▶ [Given data]
------------------------------------
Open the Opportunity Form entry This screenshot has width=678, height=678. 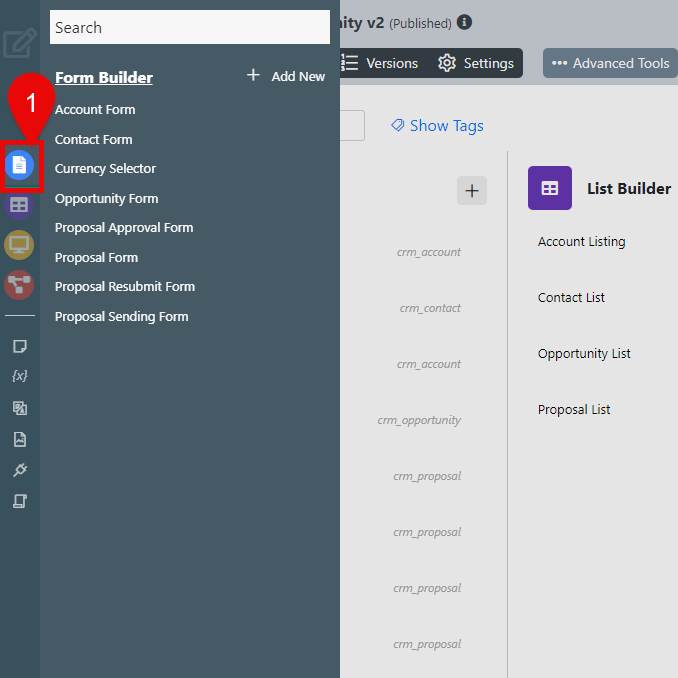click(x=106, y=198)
------------------------------------
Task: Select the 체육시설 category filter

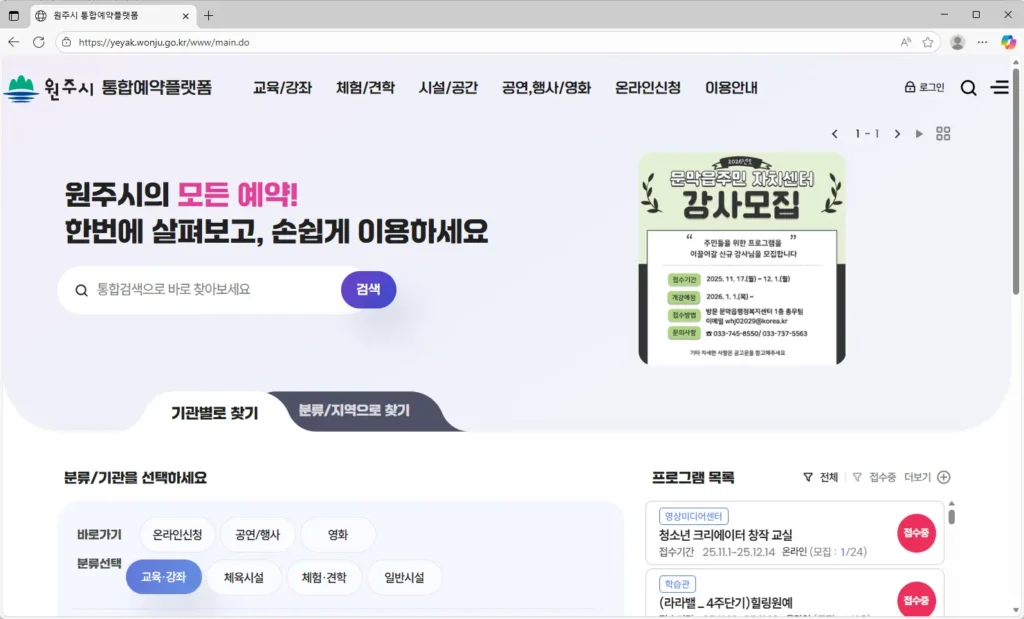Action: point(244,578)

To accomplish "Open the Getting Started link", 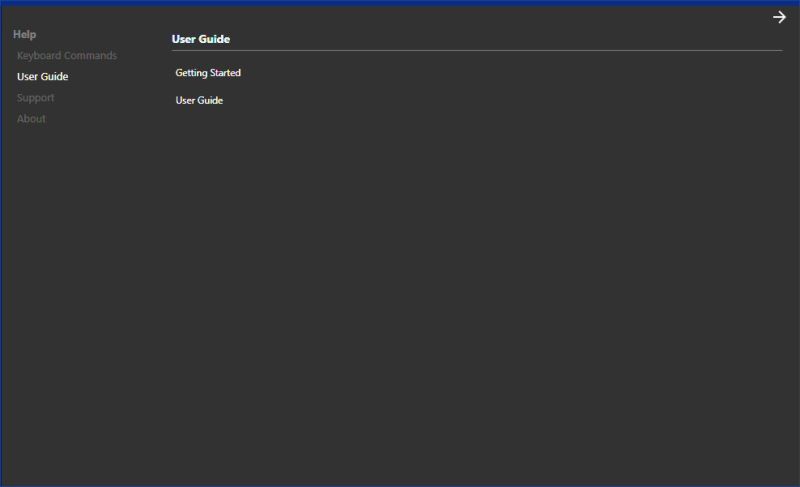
------------------------------------
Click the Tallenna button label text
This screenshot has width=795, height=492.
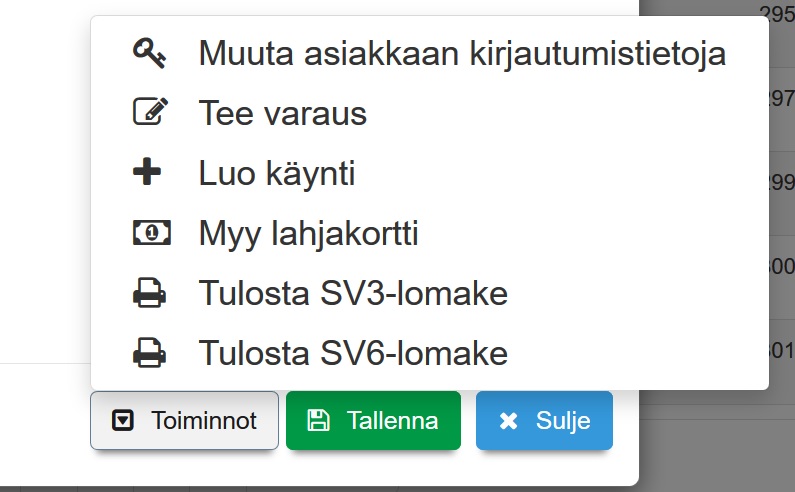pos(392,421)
------------------------------------
▶ [Task directions]
What's needed is an exact copy of the lines above from the one with "Task: Select the 체육시설 category filter" through the one with "the Getting Started", both included; the pictures stay out.

▶ [Reply to the task]
Task: Select the 체육시설 category filter

Action: point(244,578)

To accomplish "Open the Getting Started link", 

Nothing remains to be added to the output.